Available records
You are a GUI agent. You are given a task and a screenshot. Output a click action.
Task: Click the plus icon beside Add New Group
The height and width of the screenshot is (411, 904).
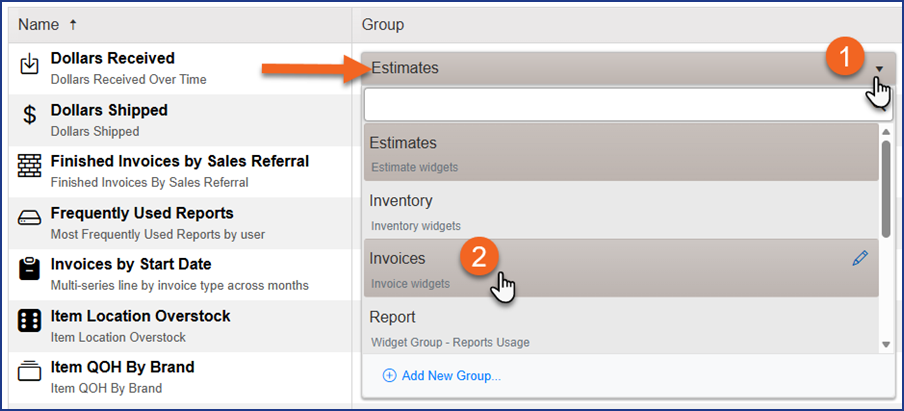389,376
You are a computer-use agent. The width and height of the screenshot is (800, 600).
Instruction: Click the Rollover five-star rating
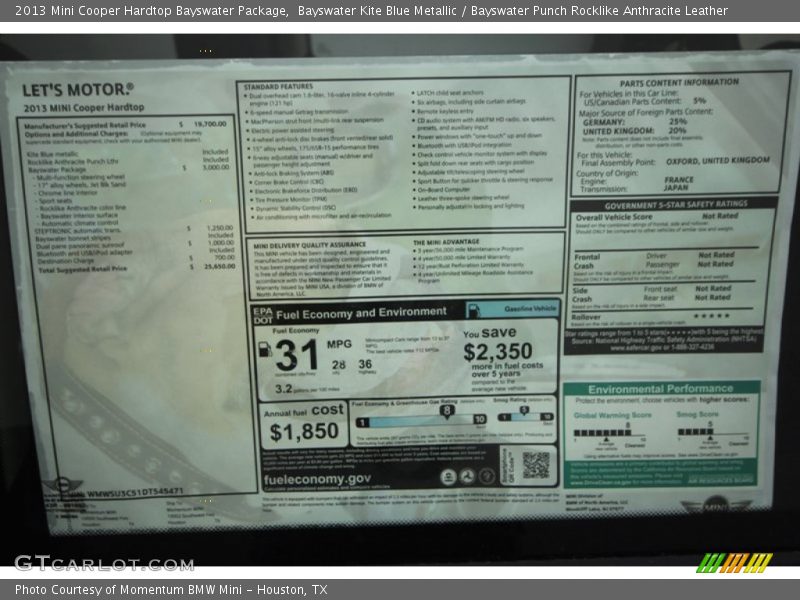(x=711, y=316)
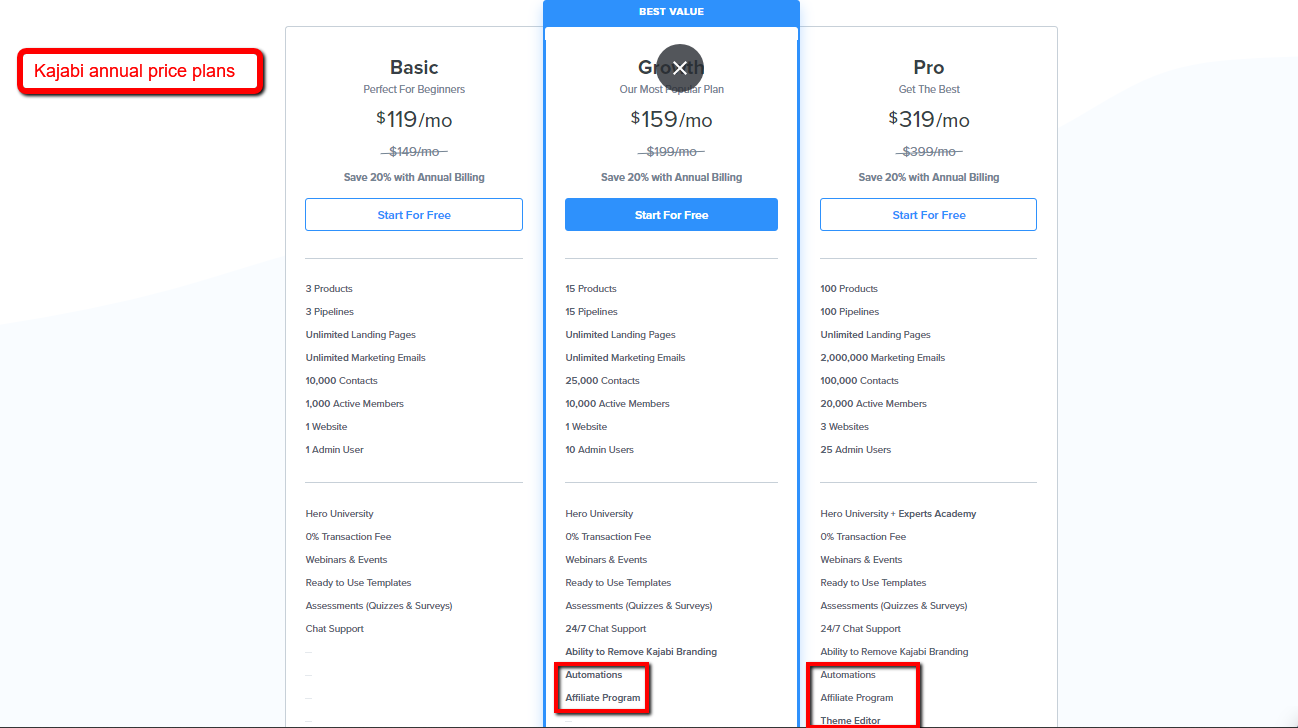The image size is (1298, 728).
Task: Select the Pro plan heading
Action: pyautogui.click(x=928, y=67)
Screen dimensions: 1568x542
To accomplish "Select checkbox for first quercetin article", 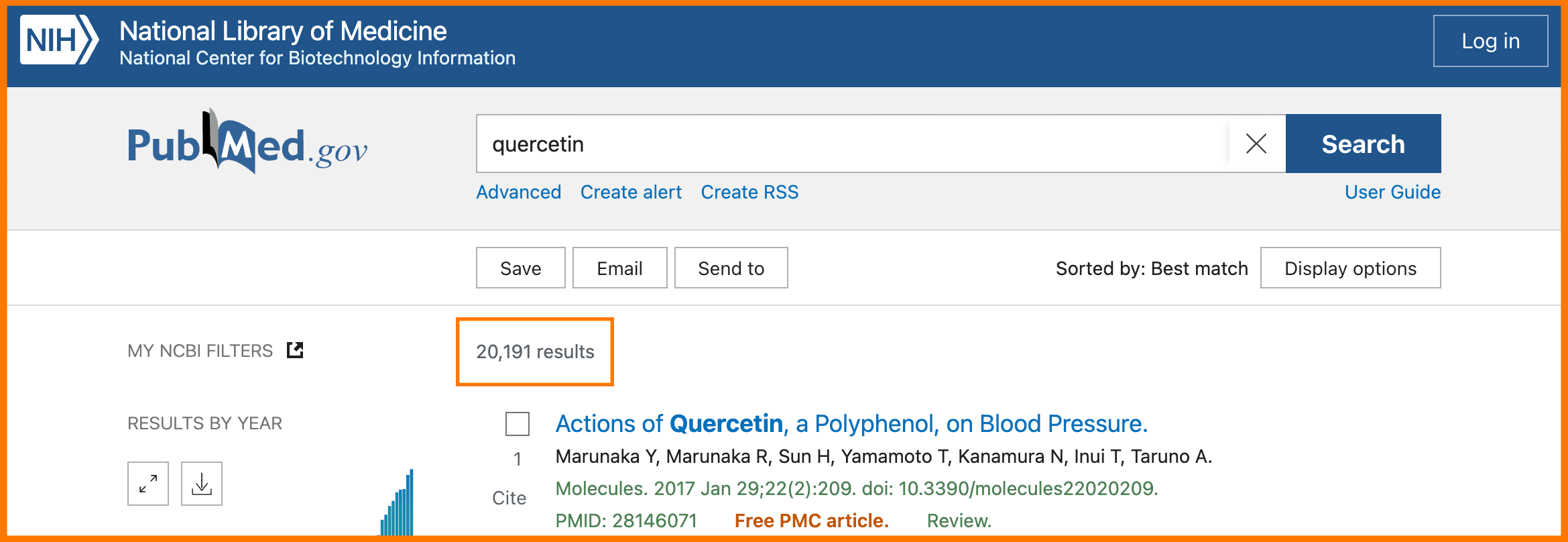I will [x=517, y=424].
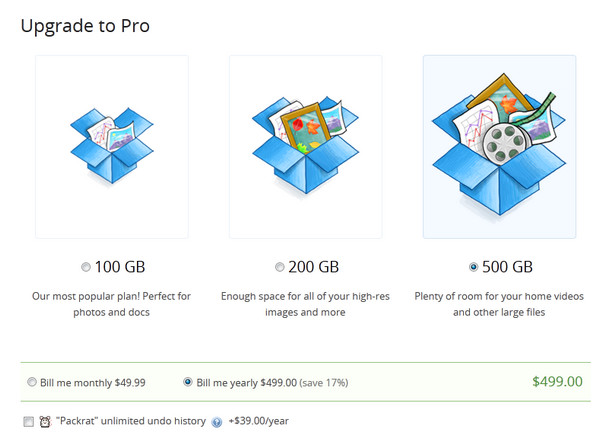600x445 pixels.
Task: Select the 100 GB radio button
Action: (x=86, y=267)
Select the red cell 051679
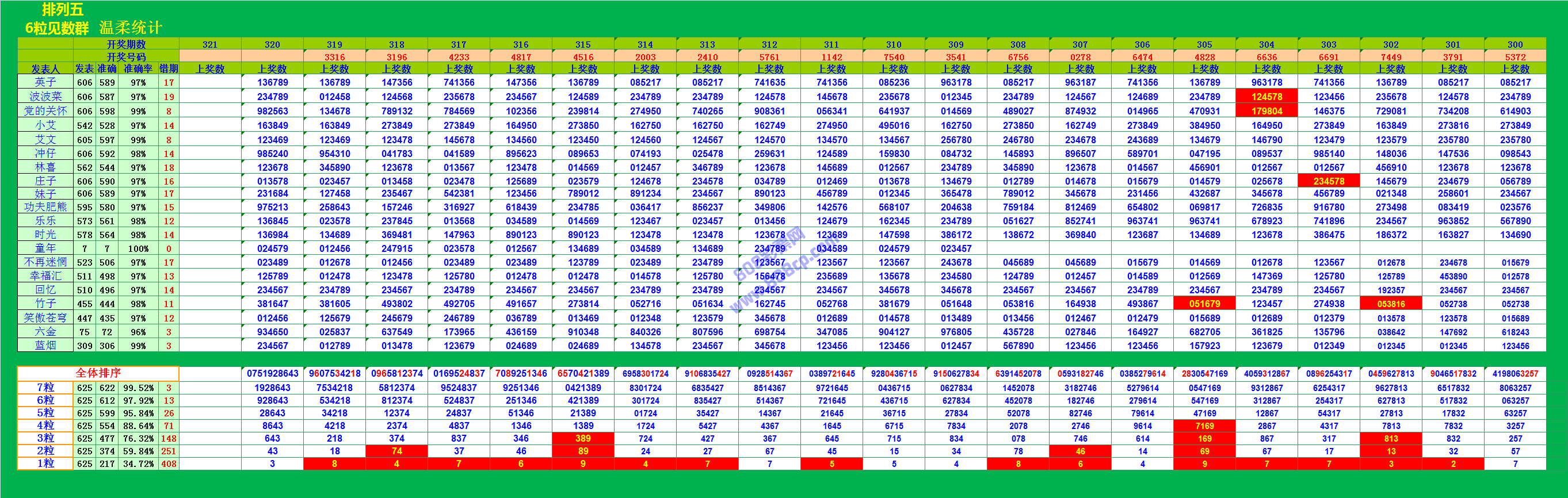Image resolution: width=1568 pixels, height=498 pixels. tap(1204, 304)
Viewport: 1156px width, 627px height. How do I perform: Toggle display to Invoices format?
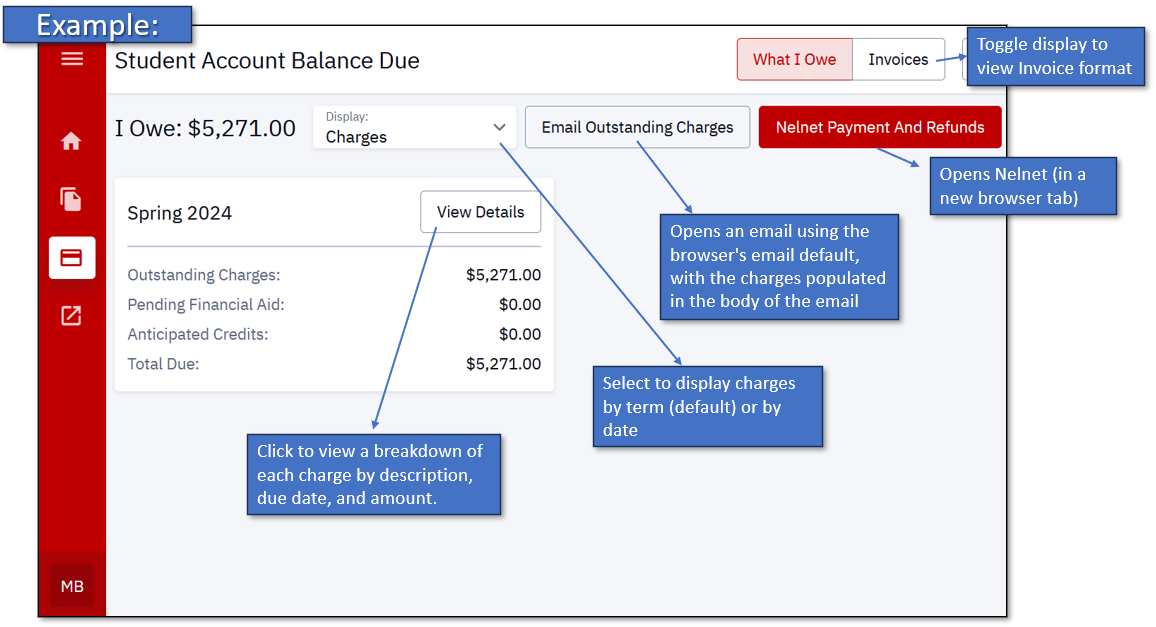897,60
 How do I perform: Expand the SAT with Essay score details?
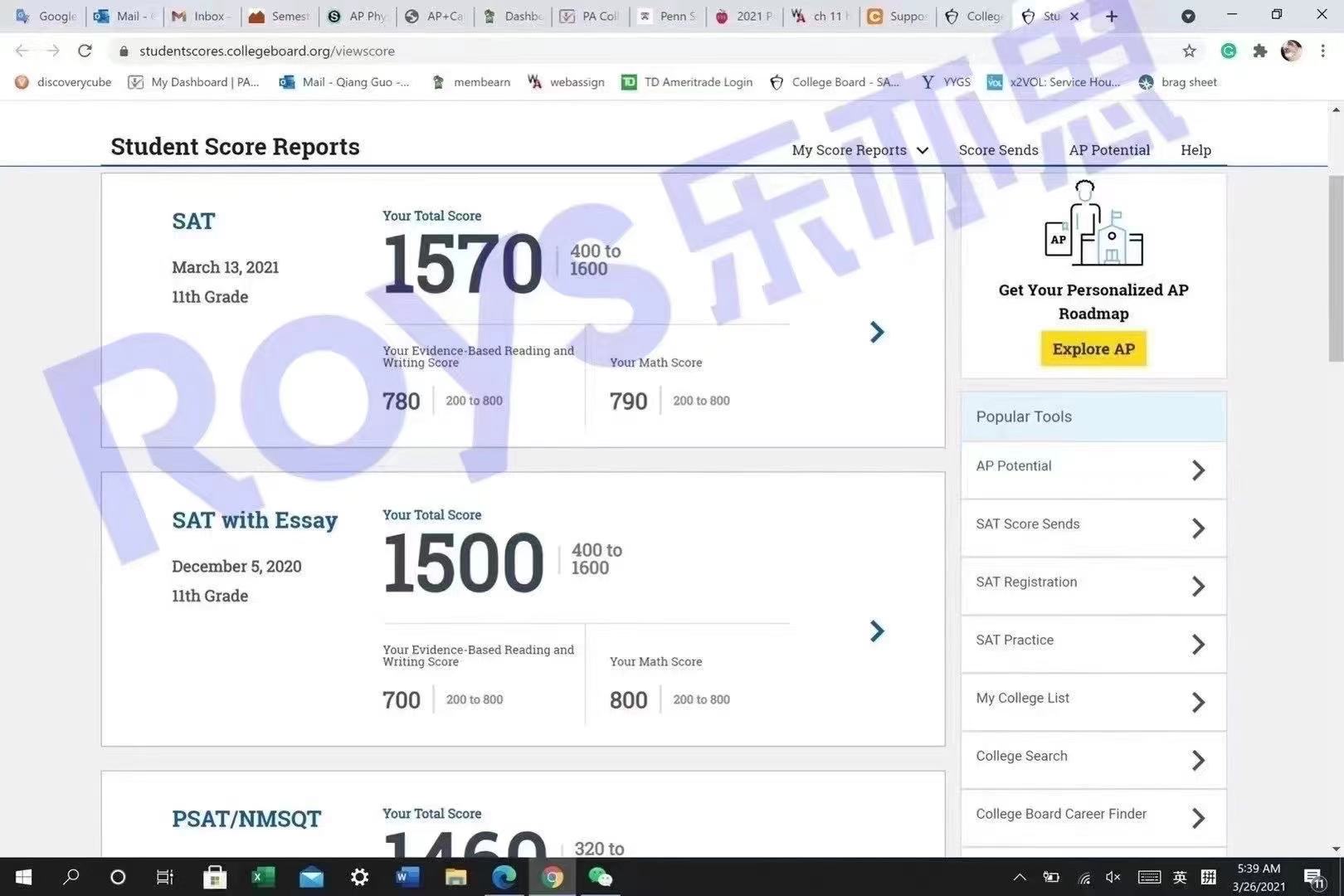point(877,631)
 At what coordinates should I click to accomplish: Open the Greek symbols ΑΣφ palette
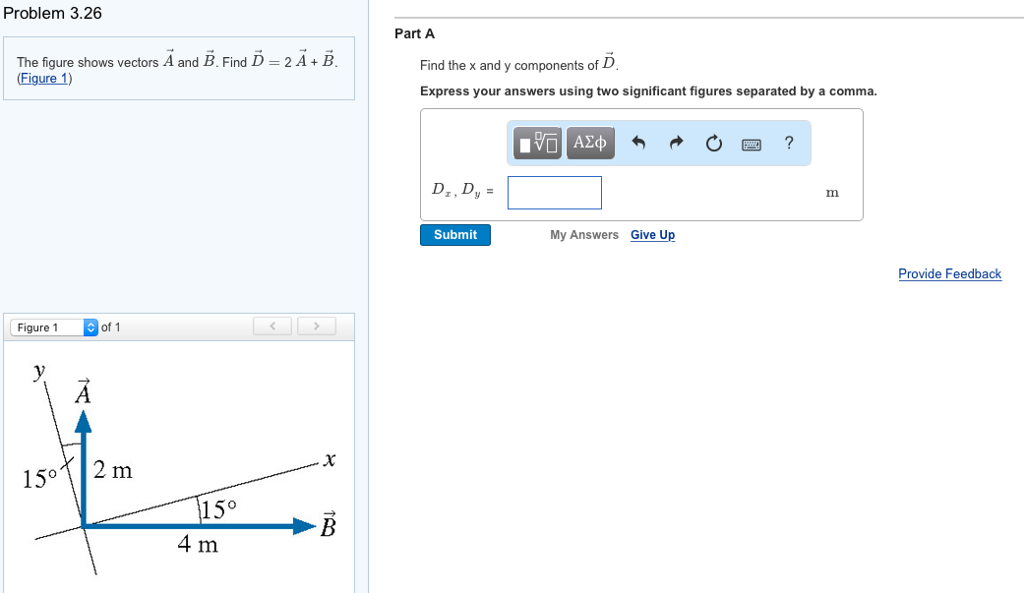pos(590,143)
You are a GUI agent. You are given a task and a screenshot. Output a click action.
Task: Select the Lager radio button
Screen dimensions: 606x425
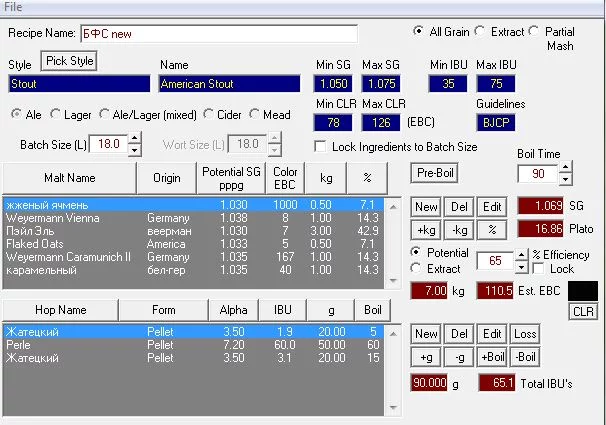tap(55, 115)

What is required
Every line from the one containing "Viewport: 1156px width, 627px" to the last line of the material must be returned exactly. Leave out any pictures.

Answer section
Viewport: 1156px width, 627px height. How do I perform: Toggle display to Invoices format?
897,60
 How do I perform: Expand the SAT with Essay score details?
point(877,631)
 At what coordinates should I click to accomplish: Open the Greek symbols ΑΣφ palette
pos(590,143)
You are a GUI agent. You are given a task and a screenshot. Output a click action.
Task: Select the Lager radio button
Screen dimensions: 606x425
tap(55, 115)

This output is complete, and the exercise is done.